Forum Discussion

Matt_Is_My_Name's avatar
8 years ago

Intermittent System Outage returns.

I am creating a new topic since I marked the last one as having a solution.. My previous topic still has the same information, but I will give a new consolidated version of what is happening and the steps which have been taken to resolve them.

 

I admit I was too quick to mark the thread as solved, and should have waited for the weather to clear up. Lately the weather has been great around here, and weather around the gateway (Albuquerque NM) does not seem to have an effect either. I waited two weeks to allow things to settle in, and the issue exists the same as before.

 

The issue:

  • The system goes offline once every 10 - 15 minutes. The outage usually lasts between one minute and five minutes.
  • An identical sequence of events happens every outage.

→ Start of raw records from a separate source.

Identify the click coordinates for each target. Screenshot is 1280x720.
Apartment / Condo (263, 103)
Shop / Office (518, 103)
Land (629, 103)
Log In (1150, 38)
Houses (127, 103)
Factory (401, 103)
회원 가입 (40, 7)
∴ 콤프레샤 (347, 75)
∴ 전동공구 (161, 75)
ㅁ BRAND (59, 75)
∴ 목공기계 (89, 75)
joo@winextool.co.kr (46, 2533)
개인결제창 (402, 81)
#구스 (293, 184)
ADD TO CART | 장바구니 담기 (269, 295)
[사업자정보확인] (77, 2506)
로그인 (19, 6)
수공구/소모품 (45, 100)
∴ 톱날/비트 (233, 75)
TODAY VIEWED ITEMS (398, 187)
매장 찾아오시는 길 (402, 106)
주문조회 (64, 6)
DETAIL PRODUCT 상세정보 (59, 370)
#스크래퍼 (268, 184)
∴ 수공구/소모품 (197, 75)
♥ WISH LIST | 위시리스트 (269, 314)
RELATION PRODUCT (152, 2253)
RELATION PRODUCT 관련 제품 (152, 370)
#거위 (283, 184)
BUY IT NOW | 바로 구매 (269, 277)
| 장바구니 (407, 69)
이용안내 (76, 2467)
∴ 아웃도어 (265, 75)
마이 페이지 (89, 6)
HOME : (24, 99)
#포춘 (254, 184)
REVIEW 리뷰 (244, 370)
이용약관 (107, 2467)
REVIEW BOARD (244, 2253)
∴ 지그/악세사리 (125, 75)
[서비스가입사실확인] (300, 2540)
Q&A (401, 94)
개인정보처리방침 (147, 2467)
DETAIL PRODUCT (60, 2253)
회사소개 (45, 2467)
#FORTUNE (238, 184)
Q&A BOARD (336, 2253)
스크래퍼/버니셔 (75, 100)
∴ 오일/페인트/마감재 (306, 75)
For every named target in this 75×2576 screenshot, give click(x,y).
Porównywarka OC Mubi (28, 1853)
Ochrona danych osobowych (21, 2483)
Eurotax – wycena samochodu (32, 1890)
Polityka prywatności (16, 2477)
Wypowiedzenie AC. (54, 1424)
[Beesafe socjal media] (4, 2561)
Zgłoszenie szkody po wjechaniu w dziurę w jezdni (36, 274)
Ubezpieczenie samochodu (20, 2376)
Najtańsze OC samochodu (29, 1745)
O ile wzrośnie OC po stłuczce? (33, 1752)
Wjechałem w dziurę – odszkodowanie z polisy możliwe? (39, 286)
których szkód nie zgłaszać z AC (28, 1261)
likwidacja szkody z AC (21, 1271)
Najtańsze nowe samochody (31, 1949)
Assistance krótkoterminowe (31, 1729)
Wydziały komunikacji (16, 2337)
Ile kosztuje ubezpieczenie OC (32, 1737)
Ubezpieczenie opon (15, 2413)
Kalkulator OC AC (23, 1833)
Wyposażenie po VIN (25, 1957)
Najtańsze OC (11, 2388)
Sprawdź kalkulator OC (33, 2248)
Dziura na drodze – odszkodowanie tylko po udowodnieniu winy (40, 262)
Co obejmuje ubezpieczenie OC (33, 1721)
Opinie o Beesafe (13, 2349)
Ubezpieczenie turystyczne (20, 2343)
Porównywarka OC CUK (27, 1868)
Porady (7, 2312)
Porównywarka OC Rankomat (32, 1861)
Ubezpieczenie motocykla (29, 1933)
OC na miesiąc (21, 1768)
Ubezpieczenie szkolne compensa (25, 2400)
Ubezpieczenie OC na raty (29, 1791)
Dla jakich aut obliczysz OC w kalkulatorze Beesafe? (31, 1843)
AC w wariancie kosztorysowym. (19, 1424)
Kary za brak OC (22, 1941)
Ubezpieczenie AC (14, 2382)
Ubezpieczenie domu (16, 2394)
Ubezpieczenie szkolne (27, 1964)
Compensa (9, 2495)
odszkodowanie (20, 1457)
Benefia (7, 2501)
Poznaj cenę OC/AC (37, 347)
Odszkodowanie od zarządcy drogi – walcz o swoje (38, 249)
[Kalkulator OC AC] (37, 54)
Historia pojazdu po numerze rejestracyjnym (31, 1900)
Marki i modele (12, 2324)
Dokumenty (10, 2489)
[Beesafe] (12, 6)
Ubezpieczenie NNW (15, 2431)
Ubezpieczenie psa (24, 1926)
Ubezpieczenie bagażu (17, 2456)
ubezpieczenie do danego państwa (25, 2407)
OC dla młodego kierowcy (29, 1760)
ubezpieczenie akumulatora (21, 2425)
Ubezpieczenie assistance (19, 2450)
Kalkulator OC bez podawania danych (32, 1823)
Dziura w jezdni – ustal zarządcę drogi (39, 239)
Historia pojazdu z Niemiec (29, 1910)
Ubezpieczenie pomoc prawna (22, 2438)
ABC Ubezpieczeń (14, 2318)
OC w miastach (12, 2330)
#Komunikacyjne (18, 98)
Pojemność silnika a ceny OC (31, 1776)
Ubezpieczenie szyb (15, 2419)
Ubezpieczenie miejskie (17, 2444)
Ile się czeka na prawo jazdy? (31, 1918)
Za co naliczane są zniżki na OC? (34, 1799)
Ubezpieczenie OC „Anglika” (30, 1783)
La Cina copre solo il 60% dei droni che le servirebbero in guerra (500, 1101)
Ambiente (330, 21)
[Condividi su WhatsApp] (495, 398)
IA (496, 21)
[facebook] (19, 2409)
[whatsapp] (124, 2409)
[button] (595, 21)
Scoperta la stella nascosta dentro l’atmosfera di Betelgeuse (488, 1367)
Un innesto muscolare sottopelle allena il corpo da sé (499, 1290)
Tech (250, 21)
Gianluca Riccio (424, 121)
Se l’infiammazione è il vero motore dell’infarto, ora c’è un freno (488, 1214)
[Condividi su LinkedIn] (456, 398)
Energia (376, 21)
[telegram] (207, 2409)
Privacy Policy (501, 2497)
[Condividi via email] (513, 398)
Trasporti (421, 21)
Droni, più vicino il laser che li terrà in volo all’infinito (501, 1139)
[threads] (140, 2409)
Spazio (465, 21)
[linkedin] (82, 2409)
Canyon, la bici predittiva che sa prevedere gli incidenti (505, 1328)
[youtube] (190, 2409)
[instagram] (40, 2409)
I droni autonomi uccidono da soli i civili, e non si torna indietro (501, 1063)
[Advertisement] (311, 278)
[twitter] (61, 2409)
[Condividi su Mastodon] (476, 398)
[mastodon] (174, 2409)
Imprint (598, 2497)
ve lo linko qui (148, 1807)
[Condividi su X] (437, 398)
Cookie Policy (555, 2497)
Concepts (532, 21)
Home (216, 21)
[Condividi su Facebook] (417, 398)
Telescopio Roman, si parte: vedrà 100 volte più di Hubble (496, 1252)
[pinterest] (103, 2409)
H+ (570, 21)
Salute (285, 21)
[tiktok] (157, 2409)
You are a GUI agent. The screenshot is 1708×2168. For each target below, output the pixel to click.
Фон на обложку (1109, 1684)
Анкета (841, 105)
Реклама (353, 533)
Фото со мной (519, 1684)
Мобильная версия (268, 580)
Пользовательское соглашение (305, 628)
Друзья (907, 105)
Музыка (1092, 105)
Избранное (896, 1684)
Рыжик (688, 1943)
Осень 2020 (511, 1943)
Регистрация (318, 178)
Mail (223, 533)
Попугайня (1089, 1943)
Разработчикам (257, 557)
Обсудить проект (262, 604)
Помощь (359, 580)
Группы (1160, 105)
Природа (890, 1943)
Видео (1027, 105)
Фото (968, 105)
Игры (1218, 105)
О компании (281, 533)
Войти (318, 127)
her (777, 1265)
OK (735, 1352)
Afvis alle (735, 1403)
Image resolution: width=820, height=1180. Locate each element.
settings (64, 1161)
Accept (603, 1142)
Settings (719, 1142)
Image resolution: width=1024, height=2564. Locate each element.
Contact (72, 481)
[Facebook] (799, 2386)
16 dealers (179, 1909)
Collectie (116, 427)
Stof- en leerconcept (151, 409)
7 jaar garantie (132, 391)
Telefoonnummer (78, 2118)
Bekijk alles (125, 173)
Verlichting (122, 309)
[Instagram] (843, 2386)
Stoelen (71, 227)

First the system light on the modem goes off. When the system light comes back on the LAN light will then go off. Once the LAN light comes back on service is back to normal. The duration of the system light being out seems to vary, and the amount of time the LAN light is out is pretty constant at 10 or so seconds.
  • Every outage is shown as the terminal being disassociated from the gateway. The log entries state that this was caused due to the terminal missing keep-alive messages. Example from the logs: "ASSOC: Terminal Dis-Associated Reason=IPGW 'ALB23HNSIGW72A003' not reachable - missed keep alive messages"
  • Sometimes shows TCP acceleration is down or in a degraded state before the system light goes out.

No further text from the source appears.